Milano - Allargare lo spettro delle figure professionali che possono intervenire in soccorso di quei minori che hanno una disabilità talmente grave da dover essere assistiti a domicilio: è questa la richiesta avanzata dagli enti che per conto della Regione Lombardia si occupano proprio di assistenza domiciliare integrata (Adi). Una richiesta che, qualora fosse accolta, consentirebbe di alleviare – non ancora di risolvere – un problema che si sta facendo sempre più critico: la mancanza di infermieri che vadano ad assistere questi minorenni nelle loro case.
Come già riportato, le storiche carenze di personale infermieristico sono state acuite dalla pandemia, che ha fatto aumentare la richiesta di infermieri sia negli ospedali sia nei centri vaccinali a scapito di servizi meno attrattivi dal punto di vista delle retribuzioni come l’assistenza domiciliare integrata. Da un anno e mezzo a questa parte accade che le famiglie di questi bambini vedano ridursi le ore di assistenza assicurate dagli enti tramite i loro infermieri o ricevano un rifiuto quando chiedono che i figli siano assistiti perché, come detto, gli enti non trovano infermieri.
Da qui “il piano B“, da qui la richiesta di dare facoltà di intervento anche ad altre figure professionali, qualora ci sia un’urgenza non differibile e qualora non siano presenti le uniche due figure finora autorizzate a farlo per legge o per prassi: gli infermieri, nel primo caso, e i caregiver famigliari, che altro non sono che le mamme, i papà o i parenti stretti dei bambini in questione. Una richiesta alla quale solo il Governo può dar corso e sulla quale la Regione si sta confrontando con gli enti.
«Il punto – spiega Maurizio Marzegalli, vicepresidente della Fondazione Maddalena Grassi – è chi possa occuparsi della cosiddetta “assistenza diretta“, quindi chi può intervenire sul minore, chi può prestargli soccorso. La legge stabilisce che possa farlo solo il personale sanitario, quindi gli infermieri. Ma è prassi comunemente accettata che lo facciano anche i caregiver, che pure non sono personale sanitario. Il paradosso è che le figure del sociosanitario, quindi gli Operatori Socio Sanitari, o figure di altro tipo quali gli Assistenti Famigliari, devono astenersi dagli interventi diretti sul minore perché non rientrano tra gli operatori sanitari. E poco importa che nemmeno i caregiver siano sanitari".

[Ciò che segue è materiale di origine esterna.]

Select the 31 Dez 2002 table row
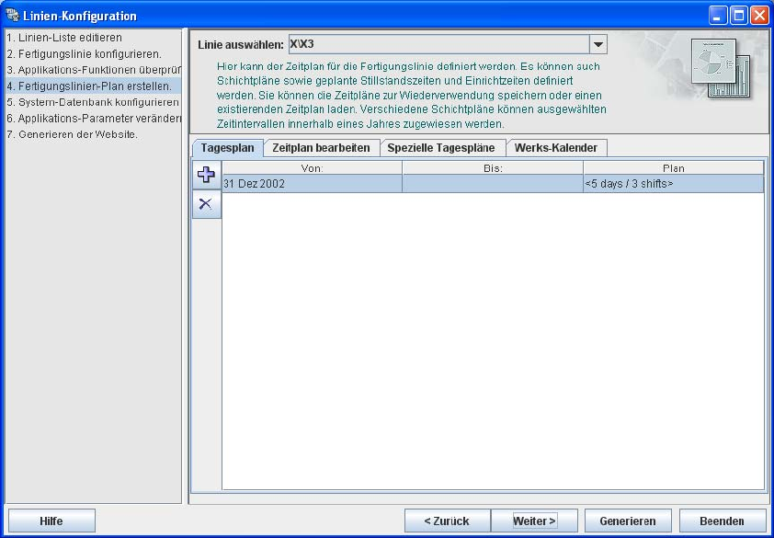The height and width of the screenshot is (538, 774). [493, 184]
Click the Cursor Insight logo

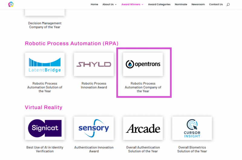coord(192,128)
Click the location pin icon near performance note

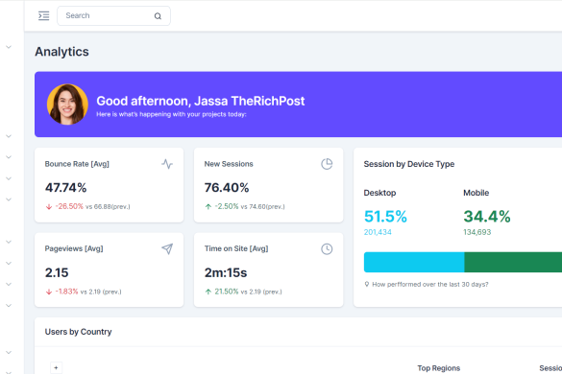[367, 284]
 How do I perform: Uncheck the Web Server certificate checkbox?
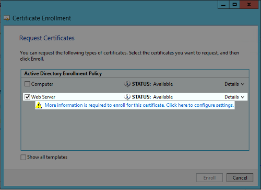pyautogui.click(x=27, y=97)
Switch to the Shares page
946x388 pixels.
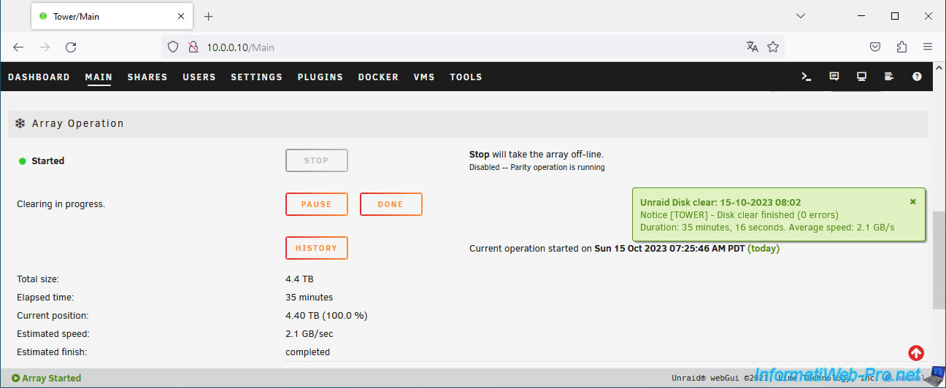tap(147, 77)
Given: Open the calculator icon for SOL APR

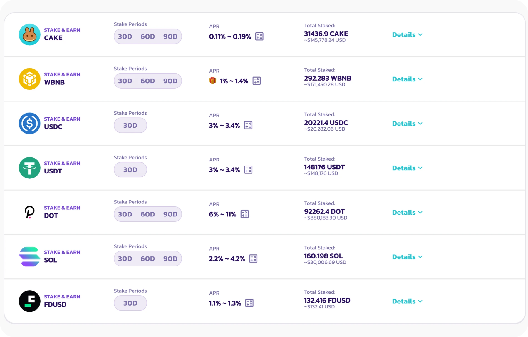Looking at the screenshot, I should [253, 258].
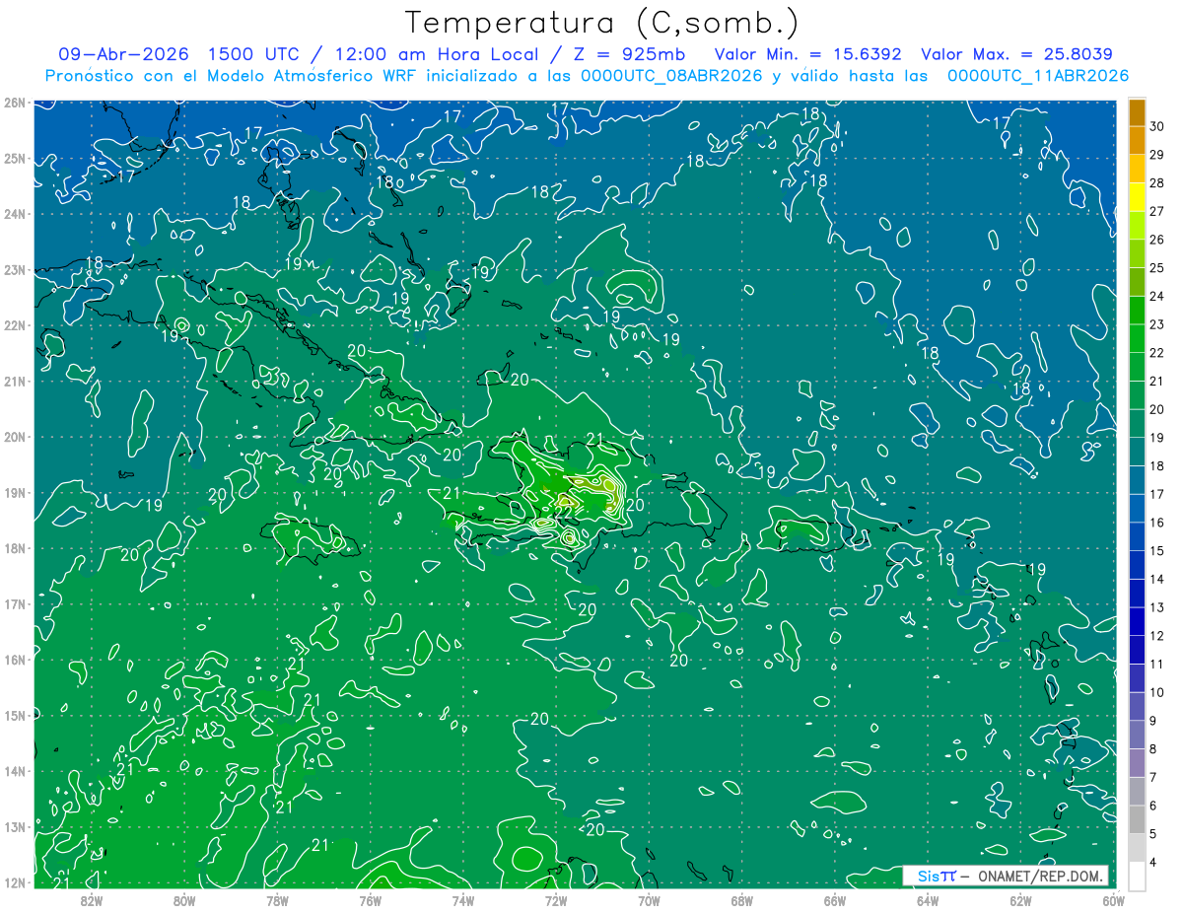Click the 60W longitude axis label
The image size is (1183, 914).
tap(1113, 899)
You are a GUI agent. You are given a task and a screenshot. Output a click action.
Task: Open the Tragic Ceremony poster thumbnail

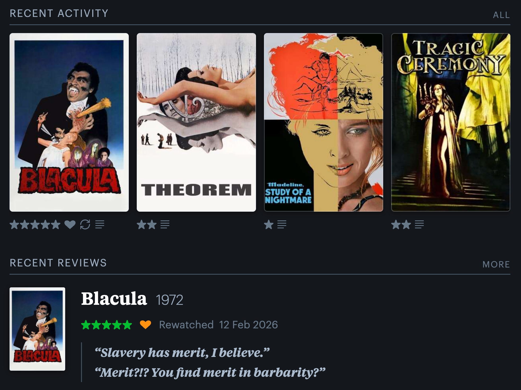[451, 122]
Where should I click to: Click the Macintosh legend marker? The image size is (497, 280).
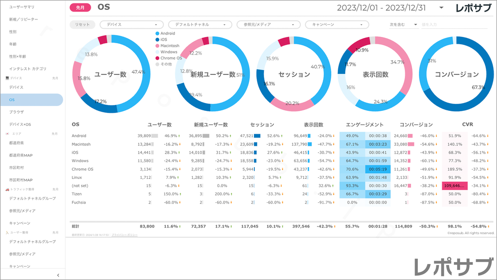pos(157,46)
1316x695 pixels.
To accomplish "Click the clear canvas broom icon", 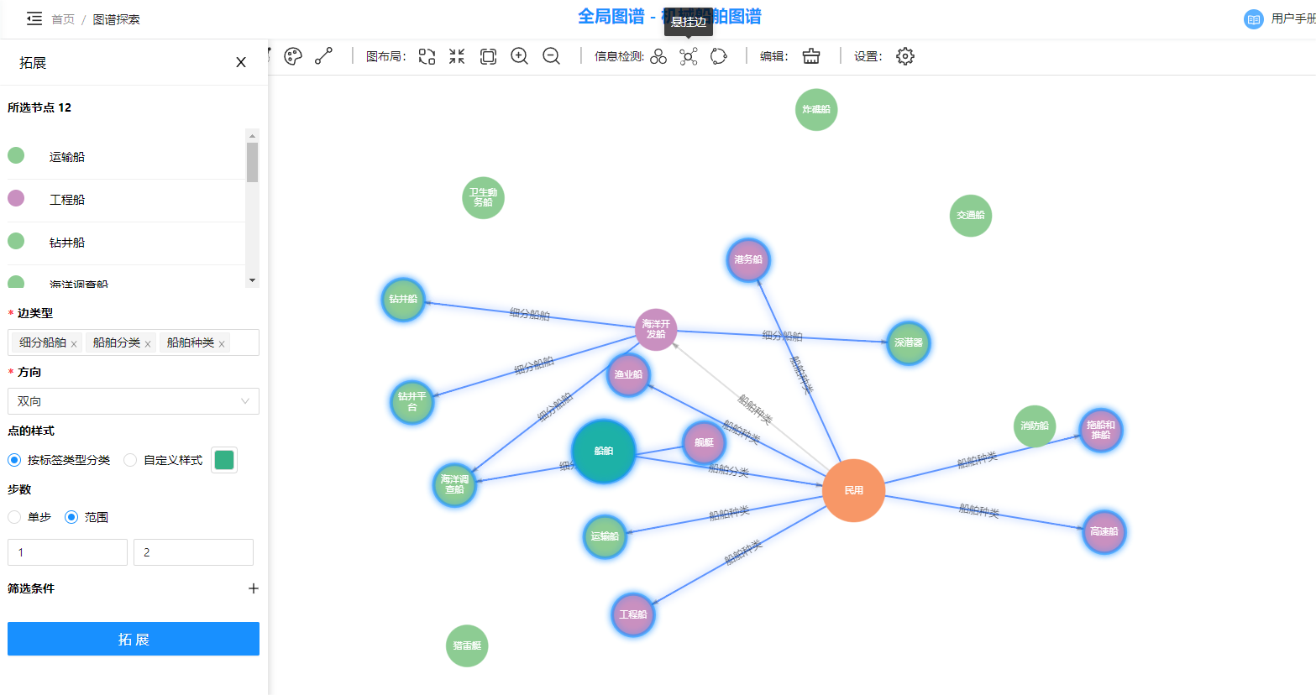I will pyautogui.click(x=811, y=56).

La conseguenza è che infermieri e famiglie non hanno supporto e se mancano i primi, come accade da mesi, tutto ricade sulle seconde.«Chiediamo – spiega Marzegalli – che, almeno in caso di urgenza non differibile, sia permesso l’intervento anche delle figure del sociosanitario perché questo andrebbe ad alleviare la grave emergenza dovuta alla mancanza di infermieri e sgraverebbe in parte anche i caregiver, che non possono umanamente garantire un’assistenza continuativa, 24 ore su 24, come invece sono costretti a fare da tempo".
"La Regione, nella delibera sul Fondo per le non autosufficienze, riconosce e disciplina il cosiddetto “personale d’assistenza“ al quale possono ricorrere le famiglie con disabili gravissimi a carico, ma – conclude Marzegalli – senza l’intervento del Governo il supporto di tale personale resta monco". "Trovo che sia giusto pensare all’introduzione di figure intermedie che possano andare incontro alle esigenze delle famiglie – spiega Alessandra Locatelli, assessore regionale alla Disabilità – e so che in Regione ci sono tavoli ai quali se ne sta ragionando. Sottolineato questo, è necessario agire con cautela e coinvolgere tutte le categorie professionali toccate dal tema. Al tempo stesso il Governo deve dare un segnale chiaro sul potenziamento delle figure sanitarie".